Abstract

Peperite is the product of near-surface magma–wet sediment mingling. Some peperites are inferred to record ‘frozen’ coarse mixing-stage fuel–coolant interactions (FCIs), and hence can be used in attempts to determine specific parameters related to phreatomagmatic fragmentation, such as water/magma mass ratios, confining pressures, and vent-region hydrology. Two lamprophyric dikes in the Miocene–Pliocene Hopi Buttes volcanic field, Arizona, contain ellipsoidal regions of dilation (buds) associated with peperite. These peperite-rimmed zones occur within identifiable stratigraphic horizons, and at known depths beneath the elevation of the local pre-eruptive surface.

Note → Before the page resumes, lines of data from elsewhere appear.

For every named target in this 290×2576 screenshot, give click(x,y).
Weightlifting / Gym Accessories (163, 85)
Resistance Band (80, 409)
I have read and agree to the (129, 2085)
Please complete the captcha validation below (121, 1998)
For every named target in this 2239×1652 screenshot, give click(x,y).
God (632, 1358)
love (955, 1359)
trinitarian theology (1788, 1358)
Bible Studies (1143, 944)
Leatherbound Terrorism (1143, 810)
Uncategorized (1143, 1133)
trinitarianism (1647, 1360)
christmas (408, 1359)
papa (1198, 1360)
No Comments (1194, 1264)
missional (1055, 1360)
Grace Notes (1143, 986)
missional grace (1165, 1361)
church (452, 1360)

The presence of both fluidal and blocky juvenile clasts, combined with physical aspects of the sediment–lamprophyre contacts, suggest that coarse mixing-stage FCI was a potential fragmentation mechanism within these systems. Confining pressures calculated for sites of single buds range from 0.6 to 1.0 MPa. Average inferred water–magma ratios within peperite bodies at the time they formed vary from 0.09 to 0.16, consistent with experimental values for water–melt mixing ratios necessary for explosive heat transfer. A number of factors may have inhibited further explosive activity in these peperite-forming mixing events, including anisotropic saturation of the host sediment, low confining pressures and water/melt ratios, and damped explosive interactions resulting from increased density, viscosity, and surface tension of sediment–water coolants. Nevertheless, these deposits record localized thermohydraulic interactions between magma and wet sediment, and provide valuable information about the geometry and mixing ratios present during peperite formation.